*Exercise*: Find the line that holds "You are a computer-use" in the material below. Output that line and each one after it exactly, but not the pictures.

*Input for this task*:
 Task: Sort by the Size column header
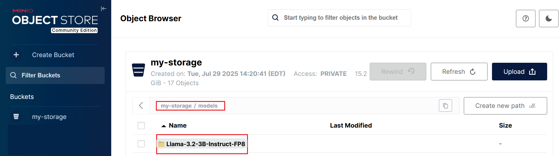pyautogui.click(x=505, y=126)
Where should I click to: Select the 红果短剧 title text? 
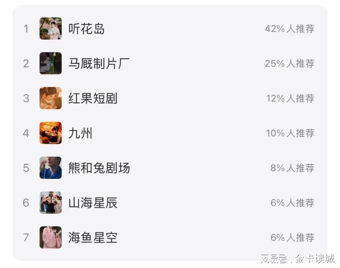[93, 98]
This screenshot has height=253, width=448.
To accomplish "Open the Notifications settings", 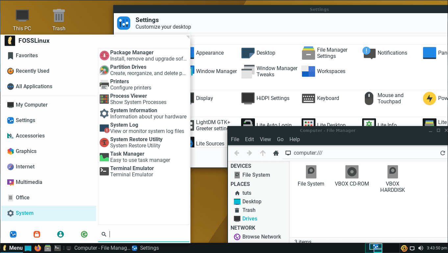I will coord(392,53).
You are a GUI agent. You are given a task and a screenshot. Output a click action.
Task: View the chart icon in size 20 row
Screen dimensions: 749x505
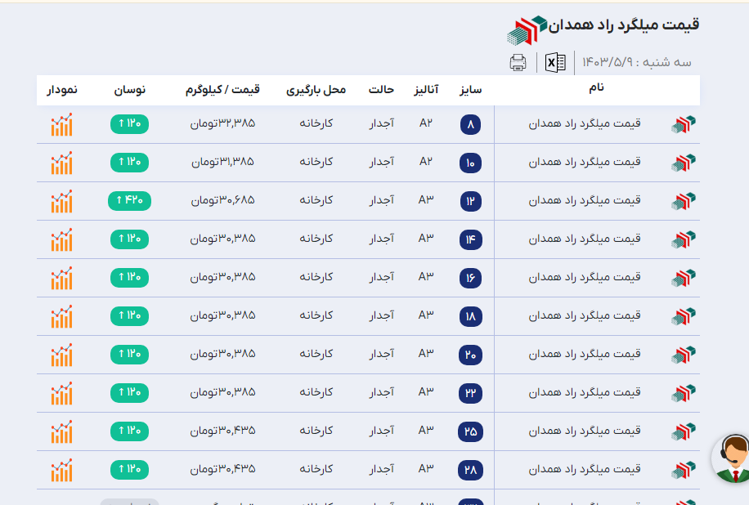[61, 355]
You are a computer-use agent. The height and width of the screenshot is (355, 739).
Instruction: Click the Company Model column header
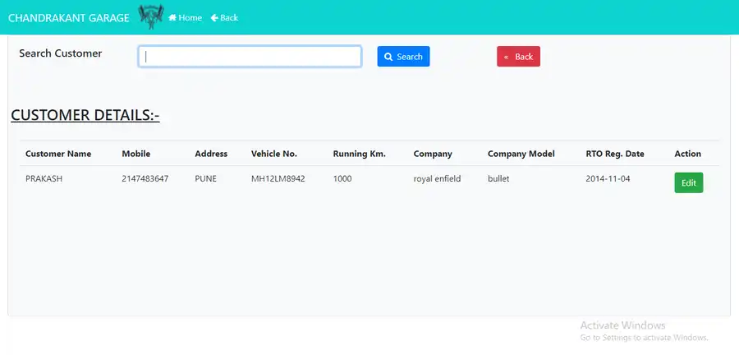click(521, 154)
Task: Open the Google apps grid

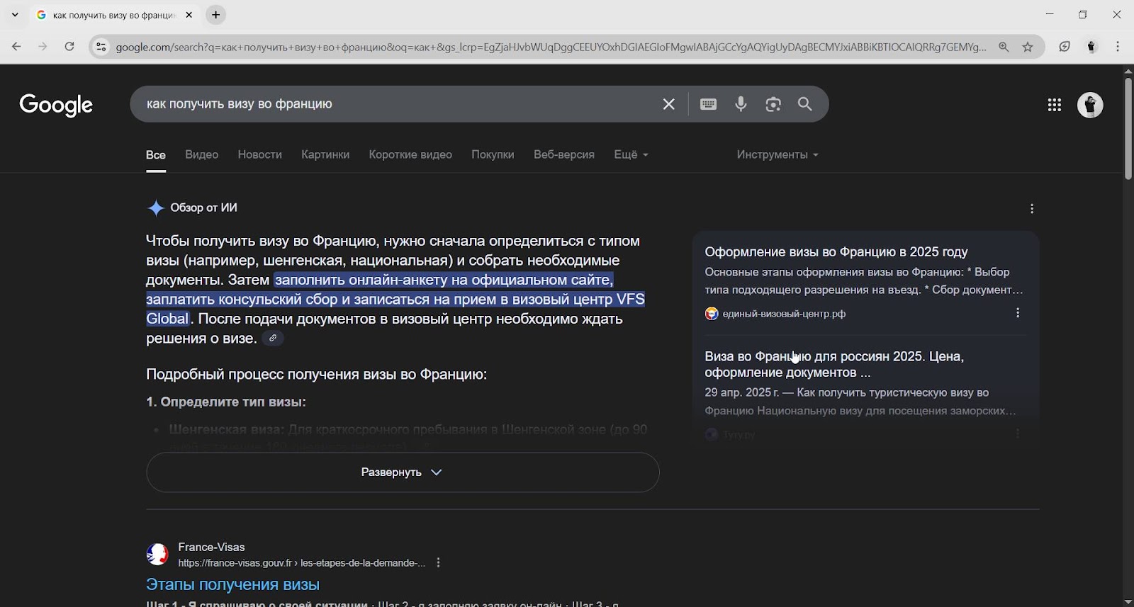Action: tap(1054, 105)
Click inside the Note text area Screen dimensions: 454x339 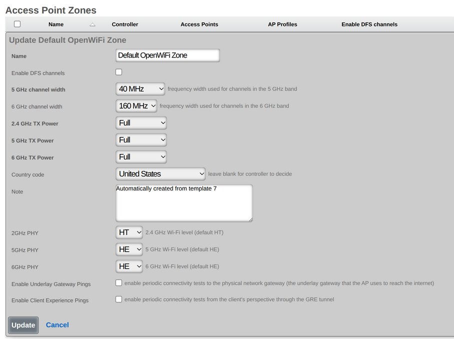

*Written answer*:
You are a computer-use agent. The height and width of the screenshot is (355, 739).
Instruction: Click the Company Model column header
click(521, 154)
Task: Open the Google apps grid

Action: tap(1054, 105)
Click inside the Note text area Screen dimensions: 454x339 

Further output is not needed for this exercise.